A man whose father was shot dead by the IRA as he walked home described the presence of the British Army on the streets of Northern Ireland as “reassuring”.
The special operation, known as Operation Banner, lasted for almost 40 years and involved over 300,000 British army personnel.
Troops were deployed in Northern Ireland as the Troubles flared across the region.
Martyn McCready, whose father John was shot dead on his mother’s birthday in north Belfast in 1976, was among those who welcomed troops.
He said the arrival of British soldiers changed the atmosphere “for the better”, adding that he felt “reassured” by their presence.
He said: “The feeling was great because everybody wanted to see the troops in.
“The Army changed the atmosphere here for the better. They were sent here as a peace force to look after both sides.
“But one side thought they were looking after the other more.
“I never had any bother with the Army, if you have nothing to fear, you have nothing to hide.
“I felt reassured by them being here.

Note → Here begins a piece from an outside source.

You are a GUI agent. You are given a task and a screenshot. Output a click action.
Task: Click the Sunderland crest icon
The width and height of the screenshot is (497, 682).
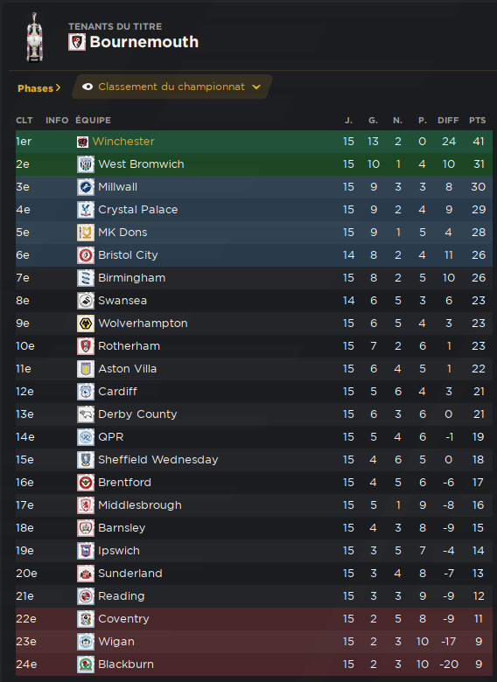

I just felt sorry for the Army because they were put here and they didn’t know the streets they were going to and how people would react to them.
“They just wanted to help people.
“The soldiers left their homes in England and thought they were coming over to keep the peace and the next thing they were being shot at and blown up and murdered.”
Martyn, who lives in Dundonald, said he always “admired” the courage of the soldiers, describing them as people who were “just like us”.
He added: “They wanted to get back to their families and unfortunately they were piggy in the middle.
“The soldiers did a fantastic job with very limited time and equipment. When people were putting up barriers around Belfast, they cleared streets and made sure the city was still running.”